• _TASK STATEMENT_: From the first line to the last, retype the records exactly and skip the pictures.

• _DATA TO USE_:
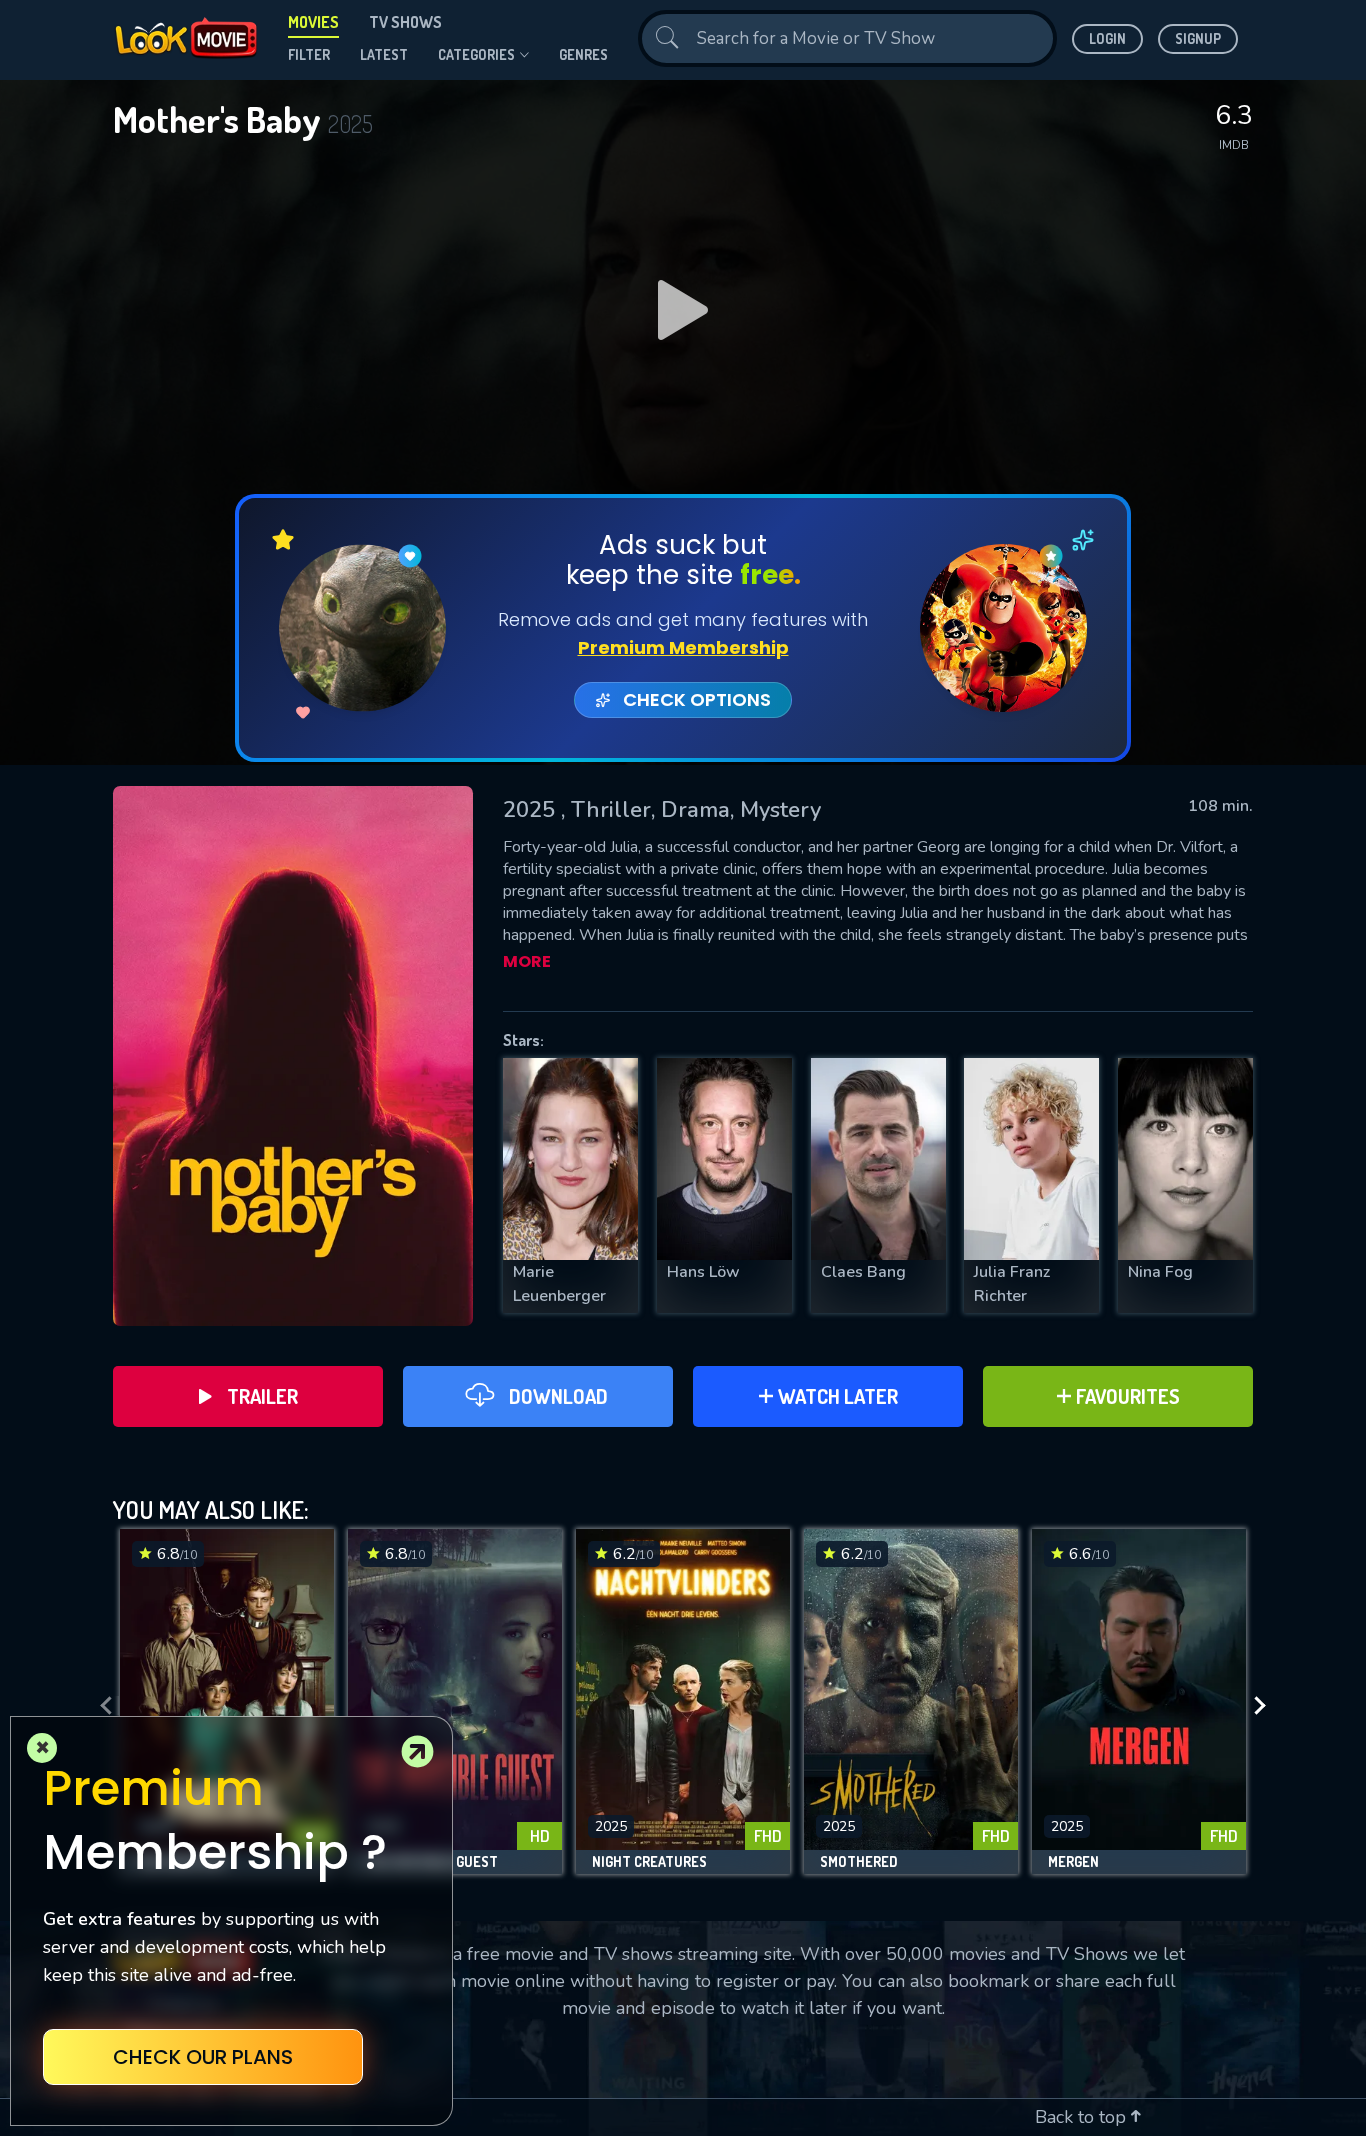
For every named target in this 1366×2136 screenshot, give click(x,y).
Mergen (1073, 1862)
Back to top (1083, 2117)
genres (583, 54)
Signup (1198, 38)
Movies (313, 22)
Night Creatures (649, 1862)
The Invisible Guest (431, 1862)
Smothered (859, 1862)
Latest (384, 54)
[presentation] (100, 1706)
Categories (476, 54)
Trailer (262, 1396)
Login (1107, 38)
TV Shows (405, 22)
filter (309, 54)
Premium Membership (683, 647)
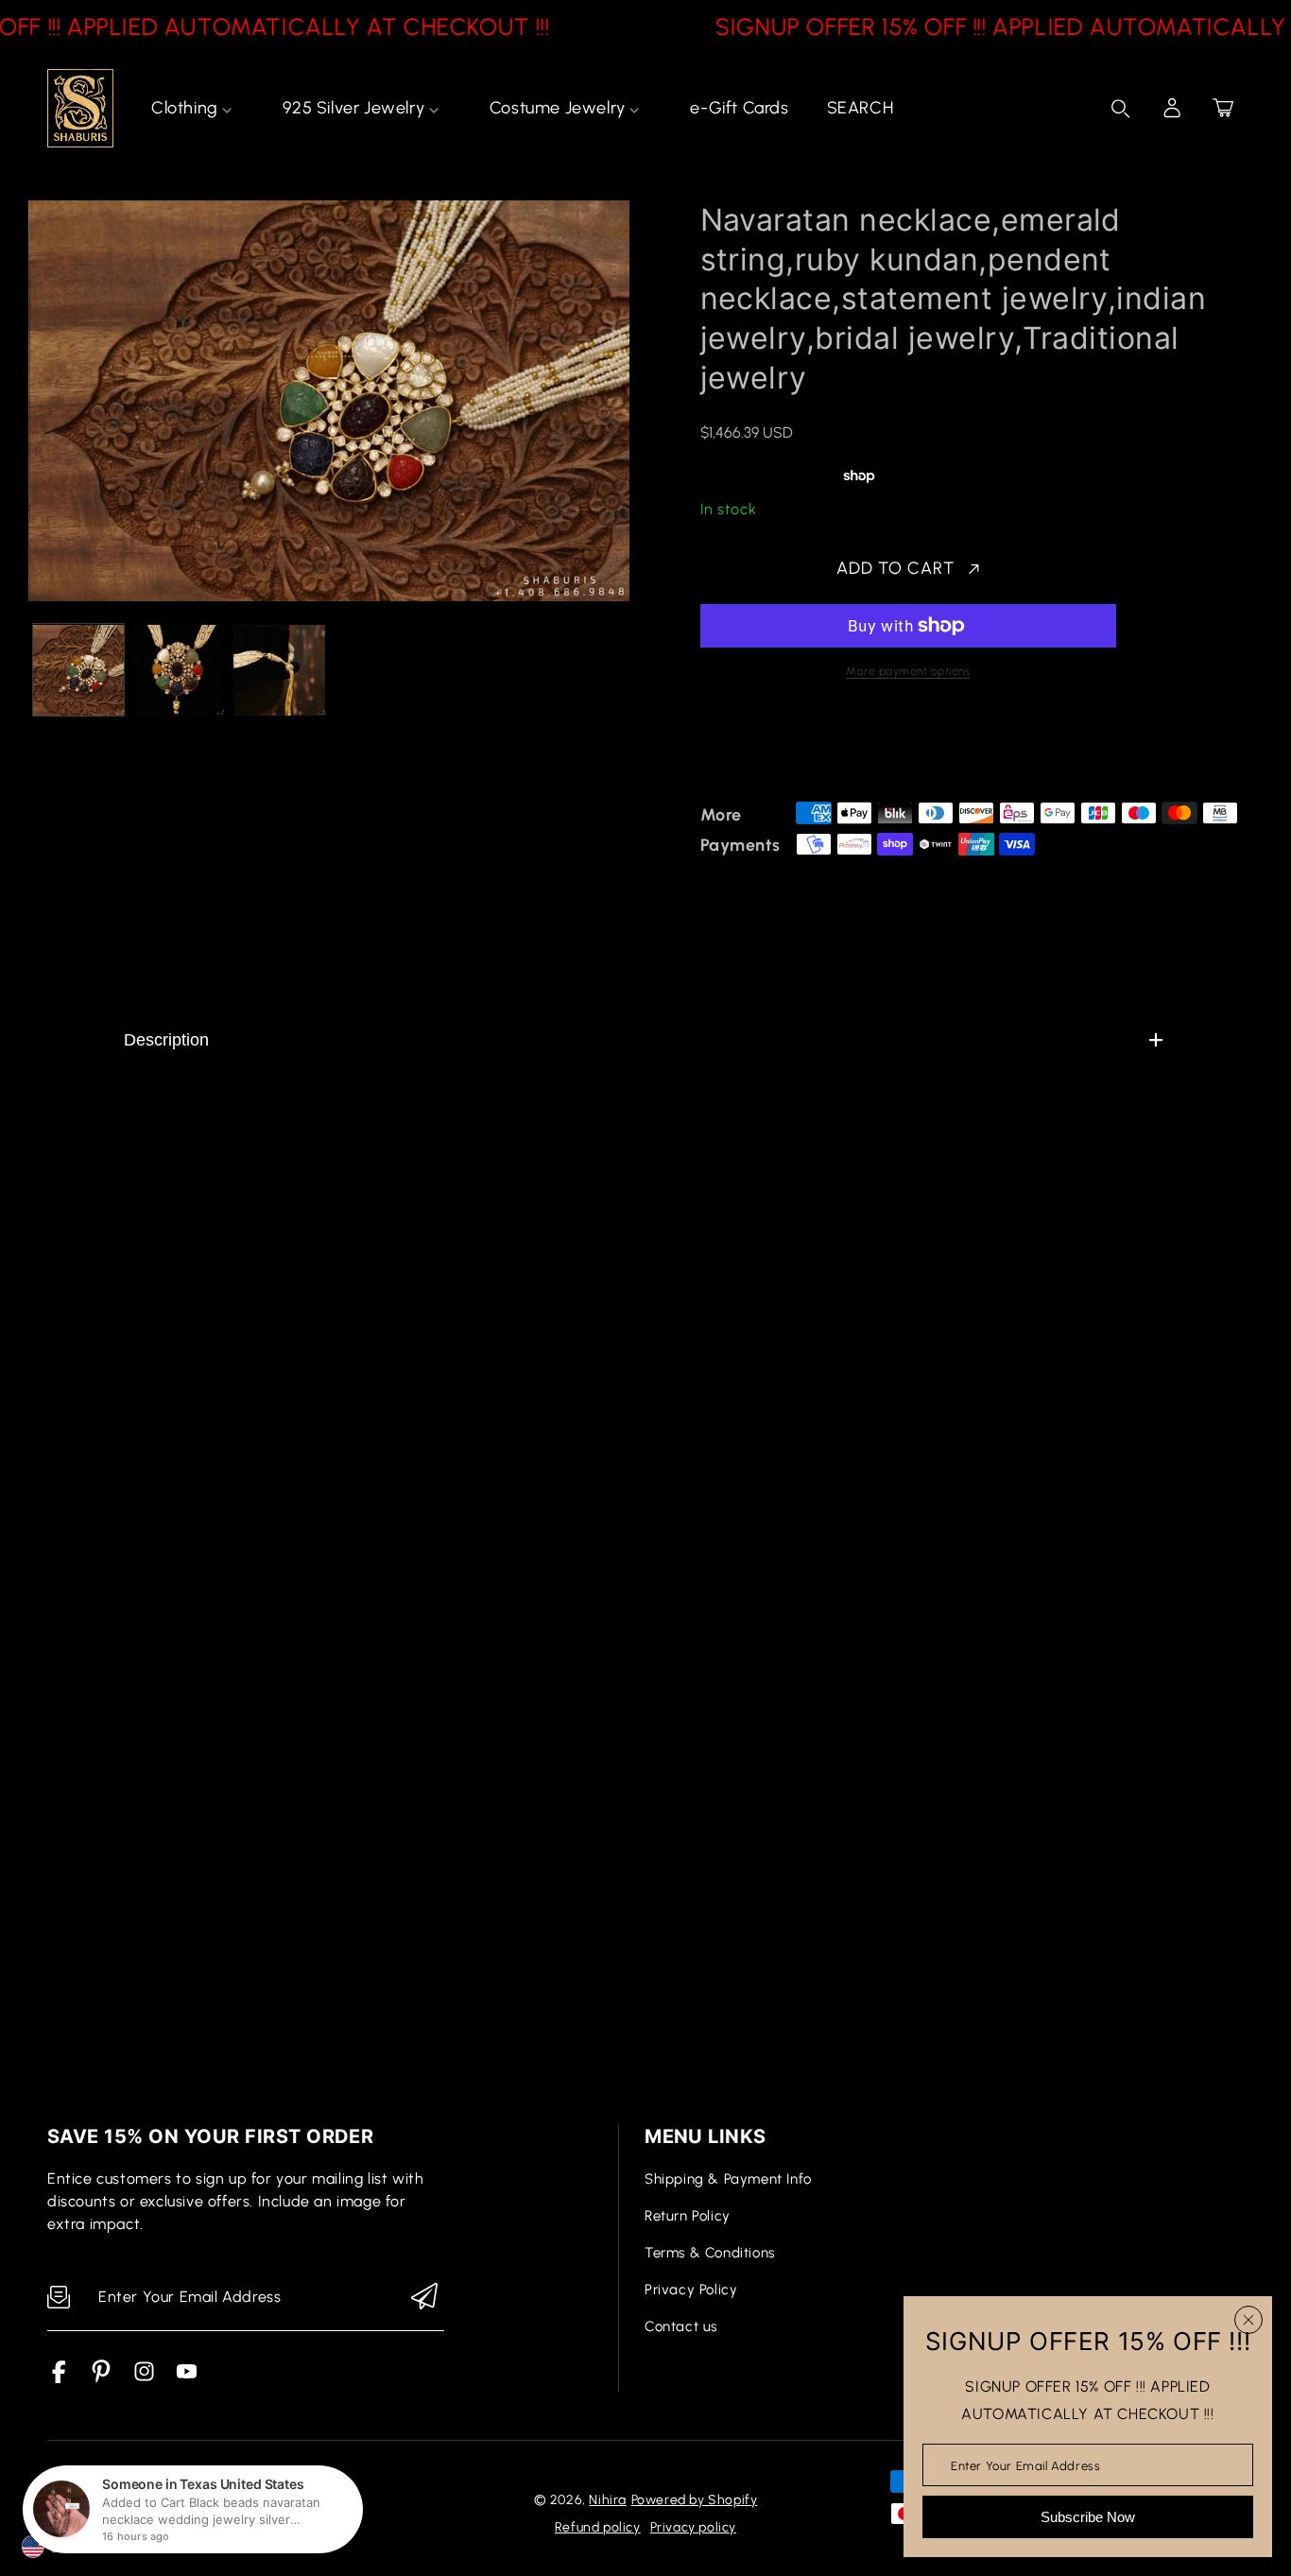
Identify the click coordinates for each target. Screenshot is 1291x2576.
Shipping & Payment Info (728, 2178)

• _ANSWER FOR THE TASK_:
For every named target in this 1366×2136 screenshot, give click(x,y).
Mergen (1073, 1862)
Back to top (1083, 2117)
genres (583, 54)
Signup (1198, 38)
Movies (313, 22)
Night Creatures (649, 1862)
The Invisible Guest (431, 1862)
Smothered (859, 1862)
Latest (384, 54)
[presentation] (100, 1706)
Categories (476, 54)
Trailer (262, 1396)
Login (1107, 38)
TV Shows (405, 22)
filter (309, 54)
Premium Membership (683, 647)
Identify the click coordinates for each target. Screenshot is 1291x2576.
Shipping & Payment Info (728, 2178)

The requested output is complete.